Панину что оставалось делать? Пришлось последовать совету паши. Пуля – дура, она не разбирает, рядовой окажется на ее пути или генерал. Так-то оно так, но выходка паши разозлила генерал-аншефа чуть ли не до бешенства. Куда только подевалась теперь его осторожность – он с этого дня начал по-настоящему готовиться к решительному штурму Бендер. Не зря же говорят, не буди лиха, пока оно тихо.
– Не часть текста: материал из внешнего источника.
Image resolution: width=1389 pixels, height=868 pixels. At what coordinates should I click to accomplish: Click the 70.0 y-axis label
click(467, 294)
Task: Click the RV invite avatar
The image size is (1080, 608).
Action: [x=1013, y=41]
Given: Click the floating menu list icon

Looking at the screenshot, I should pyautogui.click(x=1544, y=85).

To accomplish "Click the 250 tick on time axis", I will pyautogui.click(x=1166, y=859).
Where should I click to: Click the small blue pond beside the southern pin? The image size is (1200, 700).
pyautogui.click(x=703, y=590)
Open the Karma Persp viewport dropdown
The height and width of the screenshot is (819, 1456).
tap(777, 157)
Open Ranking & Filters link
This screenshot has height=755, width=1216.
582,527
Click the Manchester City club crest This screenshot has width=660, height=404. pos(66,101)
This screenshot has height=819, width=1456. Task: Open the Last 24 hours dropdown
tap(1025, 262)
Панин приказал дорыть до крепостных ворот подземный тоннель, спланированный инженер-генералом Лебелем. Когда работу завершили, велел уложить под ворота аж четыреста пудов пороха. Тем временем гренадеры перекинули поближе к крепостным стенам, к месту предполагаемого взрыва, штурмовые лестницы. И вот подготовка завершилась. Ранним утром раздался мощнейший взрыв на месте стыка ворот с крепостной стеной. Удивительно, ворота при этом устояли. Правда, лопнули петли и одна половина скособочилась-таки. Зато обрушилась значительная часть стены. Только Панин уже не стал разбираться, что и как, приказал трубить штурм.
Для прохода в крепость большими силами образовавшегося проема было недостаточно. Потому русские в разных местах начали забираться на стены по лестницам. Турки поливали их сверху свинцовым дождем. Многие русские солдаты падали оземь, так и не достигнув верха. Чтобы как-то ослабить сопротивление турок, Панин приказал команде артиллеристов полковника Ефима Кутейникова обстреливать крепость беспрерывно. Команда эта в основном состояла из казаков и считалась самой боеспособной. Полковник немного понаблюдал за ходом сражения и подозвал к себе хорунжего Пугачева, дал ему отдельный приказ:
– Ты со своими канонирами немедленно продвинься ближе к воротам и обрушь их обстрелом прямой наводкой.